Ta strona została przepisana.

To mi Apollo szeptał, a ja za niem
Jeszcze ci, królu, wróżyć mogę śmiele:
Że wżdy u portu szczęśliwego staniem,
Przebywszy srogie trosk naszych topiele.
Skąd ci ta ufność, jeśli pytasz, panie?
Bóg, czas, cierpliwość i twoje staranie.
1774, IX, 49—55.




X. Adieu kochanym Jezuitom.




Ze słodkich kajdan od téj rozwiązany
Ręki, któréj dał owce i barany
Paść swoje Chrystus, już pan mojéj woli,
Żegnam was, zacni synowie Lojoli!

Czas przyszedł lube z wami rzucać kąty,
Kędym zakończył rok dwudziesty piąty,
Nie czując nigdy w przyjacielskim gronie,
Iż niewolnikiem trzeba być w zakonie.

Wasza mi dobroć i łaskawe względy
Najpracowitsze słodziła urzędy:
We wszystkich miłą znalazłem ochłodę,
Bom w nich miał honor, a w pożyciu zgodę.

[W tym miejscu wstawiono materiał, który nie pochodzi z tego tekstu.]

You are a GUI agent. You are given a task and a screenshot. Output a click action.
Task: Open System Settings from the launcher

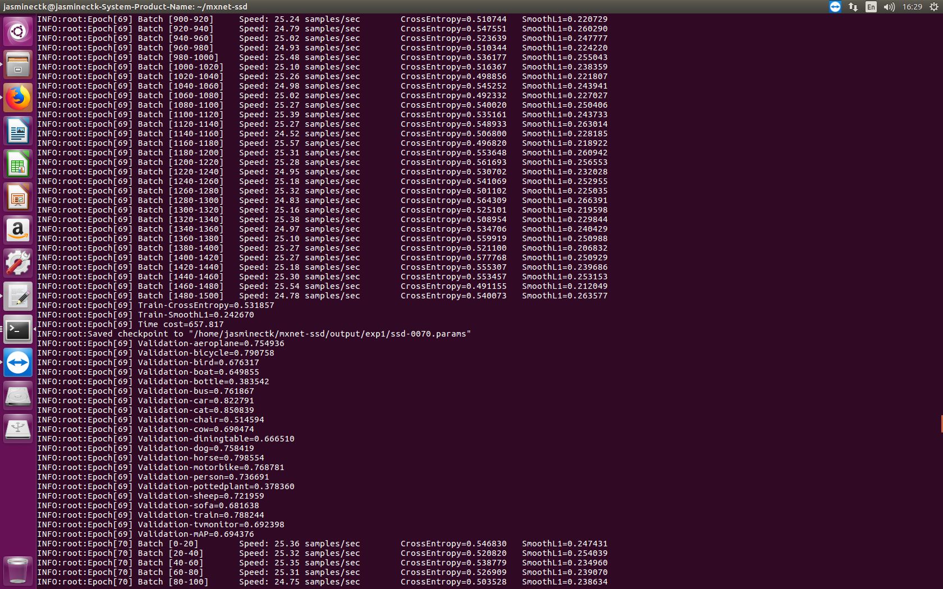tap(18, 263)
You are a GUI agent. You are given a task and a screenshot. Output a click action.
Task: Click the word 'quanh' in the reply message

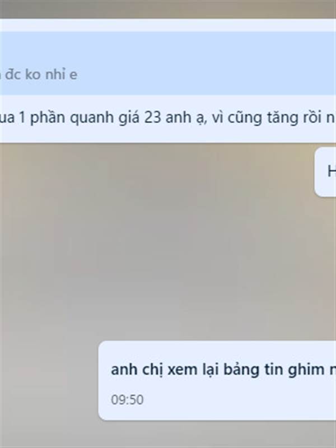click(x=92, y=118)
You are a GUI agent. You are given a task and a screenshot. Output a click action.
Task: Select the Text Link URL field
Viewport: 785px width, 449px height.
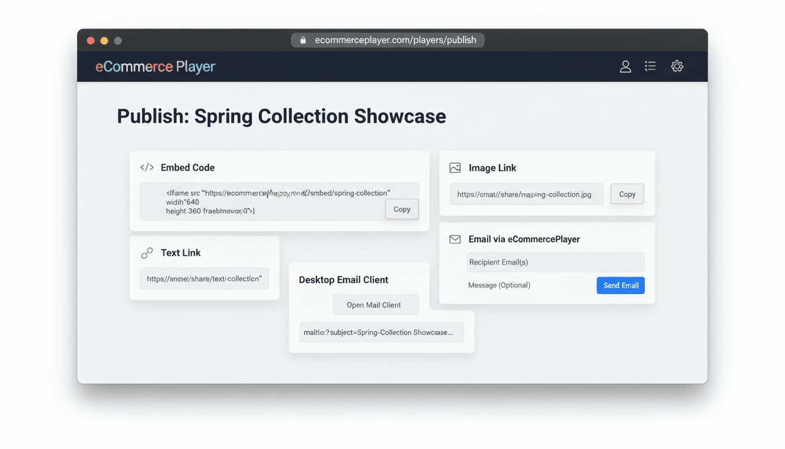pos(204,279)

Juzem dziś nie wasz, a wyście nie moi,
Serca mi jednak żaden nie rozdwoi;
Kochać osoby będę aż do zgonu,
Jeśli nie wolno kochać dla zakonu.

Schylając głowę przed Twórcy obliczem,
Całuję rękę, co mię chłosta biczem;
Skądkolwiek na nas wiatr burzliwy wieje,
Na ludzkich losów składam to koleje.

Wszak przebiegając bystrym życie okiem,
Zwać teatralnym można je widokiem;
Wiele w nim odmian, a nim koniec będzie,
I pan częstokroć z kmieciami usiędzie.